Postoperative Pulmonary Complications (PPC) is a major issue that impacts outcomes of surgical patients. Our hypothesis was that the intraoperative ventilation parameters are associated with occurrence of PPCs.


We conducted a single-center retrospective cohort-study at the Lille University Hospital, France. We included 33701 adults undergoing non-cardiac non-thoracic elective surgery requiring general anesthesia with tracheal intubation between January 2010 and December 2019. We compared intraoperative ventilation parameters between patients with and without one or more PPC (respiratory infection, respiratory failure, pleural effusion, atelectasis, pneumothorax, bronchospasm, and aspiration pneumonitis) within 7 days of surgery.
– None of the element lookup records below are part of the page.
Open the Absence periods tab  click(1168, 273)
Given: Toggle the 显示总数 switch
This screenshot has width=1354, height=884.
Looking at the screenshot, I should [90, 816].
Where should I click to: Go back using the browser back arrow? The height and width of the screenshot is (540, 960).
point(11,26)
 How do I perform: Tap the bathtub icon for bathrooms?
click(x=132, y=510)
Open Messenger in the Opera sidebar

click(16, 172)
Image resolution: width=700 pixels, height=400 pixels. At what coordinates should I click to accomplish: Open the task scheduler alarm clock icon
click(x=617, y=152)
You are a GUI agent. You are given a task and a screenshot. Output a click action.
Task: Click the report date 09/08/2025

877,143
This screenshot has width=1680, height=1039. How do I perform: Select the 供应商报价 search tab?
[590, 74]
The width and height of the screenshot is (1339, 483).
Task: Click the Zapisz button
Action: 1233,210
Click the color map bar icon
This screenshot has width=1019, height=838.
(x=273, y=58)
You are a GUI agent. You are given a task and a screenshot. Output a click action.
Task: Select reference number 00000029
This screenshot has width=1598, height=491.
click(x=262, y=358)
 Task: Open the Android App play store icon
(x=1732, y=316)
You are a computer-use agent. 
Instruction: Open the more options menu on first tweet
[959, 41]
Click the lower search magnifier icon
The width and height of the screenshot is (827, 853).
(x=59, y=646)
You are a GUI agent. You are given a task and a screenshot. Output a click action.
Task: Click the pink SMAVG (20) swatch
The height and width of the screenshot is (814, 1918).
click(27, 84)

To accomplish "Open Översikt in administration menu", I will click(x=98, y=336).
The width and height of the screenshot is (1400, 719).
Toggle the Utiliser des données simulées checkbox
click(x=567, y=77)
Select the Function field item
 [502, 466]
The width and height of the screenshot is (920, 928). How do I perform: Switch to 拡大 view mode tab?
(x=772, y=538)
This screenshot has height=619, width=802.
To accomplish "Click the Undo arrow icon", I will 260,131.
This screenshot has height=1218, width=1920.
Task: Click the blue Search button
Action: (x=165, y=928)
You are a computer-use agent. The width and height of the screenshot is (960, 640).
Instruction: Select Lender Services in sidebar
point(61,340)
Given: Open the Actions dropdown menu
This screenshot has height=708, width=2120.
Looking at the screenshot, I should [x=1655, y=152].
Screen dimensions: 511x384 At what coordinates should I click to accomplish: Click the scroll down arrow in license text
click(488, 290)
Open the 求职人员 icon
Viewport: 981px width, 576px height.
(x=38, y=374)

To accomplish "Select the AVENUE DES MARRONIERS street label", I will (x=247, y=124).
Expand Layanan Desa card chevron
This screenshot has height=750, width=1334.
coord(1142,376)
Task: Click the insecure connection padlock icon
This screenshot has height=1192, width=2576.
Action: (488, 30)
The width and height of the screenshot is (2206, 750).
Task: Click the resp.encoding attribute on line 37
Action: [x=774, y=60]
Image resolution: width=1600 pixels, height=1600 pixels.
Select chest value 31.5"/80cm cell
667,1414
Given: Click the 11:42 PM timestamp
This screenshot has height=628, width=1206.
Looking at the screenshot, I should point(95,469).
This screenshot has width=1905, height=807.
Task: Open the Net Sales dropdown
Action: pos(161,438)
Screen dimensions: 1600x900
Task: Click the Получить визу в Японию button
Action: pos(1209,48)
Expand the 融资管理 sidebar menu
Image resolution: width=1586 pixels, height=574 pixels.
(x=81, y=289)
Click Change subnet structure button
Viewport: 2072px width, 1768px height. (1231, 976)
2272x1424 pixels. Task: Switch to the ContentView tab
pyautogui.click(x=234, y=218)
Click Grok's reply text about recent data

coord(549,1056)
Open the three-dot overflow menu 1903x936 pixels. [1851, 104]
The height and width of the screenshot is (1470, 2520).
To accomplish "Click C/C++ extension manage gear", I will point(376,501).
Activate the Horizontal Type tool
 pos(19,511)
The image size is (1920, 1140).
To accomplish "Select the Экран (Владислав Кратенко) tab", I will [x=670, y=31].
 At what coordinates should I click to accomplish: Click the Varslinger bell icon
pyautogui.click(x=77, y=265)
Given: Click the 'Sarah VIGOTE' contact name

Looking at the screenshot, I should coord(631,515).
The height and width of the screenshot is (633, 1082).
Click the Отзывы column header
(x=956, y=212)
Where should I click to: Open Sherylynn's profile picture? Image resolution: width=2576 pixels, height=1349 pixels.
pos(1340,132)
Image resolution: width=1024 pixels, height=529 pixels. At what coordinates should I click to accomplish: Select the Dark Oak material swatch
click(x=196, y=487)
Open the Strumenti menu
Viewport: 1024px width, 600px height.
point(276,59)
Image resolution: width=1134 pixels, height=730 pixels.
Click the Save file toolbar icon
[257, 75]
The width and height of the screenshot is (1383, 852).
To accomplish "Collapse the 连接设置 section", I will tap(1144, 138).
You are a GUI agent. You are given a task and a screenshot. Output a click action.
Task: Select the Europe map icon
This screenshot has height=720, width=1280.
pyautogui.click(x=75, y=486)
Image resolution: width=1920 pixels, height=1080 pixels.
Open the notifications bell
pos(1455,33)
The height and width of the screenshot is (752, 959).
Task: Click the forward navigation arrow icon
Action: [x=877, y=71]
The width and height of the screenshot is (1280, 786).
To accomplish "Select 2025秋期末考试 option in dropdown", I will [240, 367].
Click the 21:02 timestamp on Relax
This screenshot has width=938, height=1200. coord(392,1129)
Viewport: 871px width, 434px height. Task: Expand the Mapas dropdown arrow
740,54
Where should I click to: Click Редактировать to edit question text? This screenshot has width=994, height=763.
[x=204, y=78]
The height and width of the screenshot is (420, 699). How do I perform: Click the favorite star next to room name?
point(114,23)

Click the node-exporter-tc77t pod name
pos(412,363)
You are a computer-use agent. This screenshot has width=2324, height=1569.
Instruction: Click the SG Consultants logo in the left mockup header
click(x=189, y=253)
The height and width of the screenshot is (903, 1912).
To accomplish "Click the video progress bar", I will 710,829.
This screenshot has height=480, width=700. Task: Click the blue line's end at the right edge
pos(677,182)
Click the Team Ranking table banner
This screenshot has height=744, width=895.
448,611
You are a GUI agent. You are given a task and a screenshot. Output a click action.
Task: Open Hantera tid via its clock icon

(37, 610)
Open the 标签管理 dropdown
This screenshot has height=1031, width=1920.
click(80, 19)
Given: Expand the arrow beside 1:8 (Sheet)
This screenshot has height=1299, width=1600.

Among 33701 patients, 2033 (6.0%) had one or more PPCs. Lower Tidal Volume to Predicted Body Weight ratio (OR per -1 ml.kgPBW-1: 1.08 95%CI: 1.02 to 1.14, p<0.001), higher mechanical power (OR per 4J.min -1: 1.37, 95%CI: 1.26 to 1.49, p<0.001), dynamic respiratory system compliance < 30 ml.cmH2O, (1.30 [1.15 to 1.46], p<0.001), SpO2 below 96% (OR: 2.42, 95%CI: 1.97 to 2.96, p<0.001) and lower EtCO2 (OR per -3 mmHg: 1.06, 95%CI: 1.00 to 1.13, p=0.023) were independently associated with PPCs. Patients with PPCs were more likely to be admitted to the Intensive Care Unit (OR: 12.5, 95%CI: 6.6-10.1, p<0.001), had longer hospital Length of stay (sHR: 0.43, 95CI: 0.40-0.45), and higher in-hospital (sHR: 6.0, 95%CI: 4.1-9.0, p<0.001) and 1-year mortality (sHR: 2.65, 95%CI 2.33-3.02, p<0.001).


In our population, decreased rather than increased tidal volume, decreased compliance, increased mechanical power, and decreased EtCO2 were independently associated with PPCs.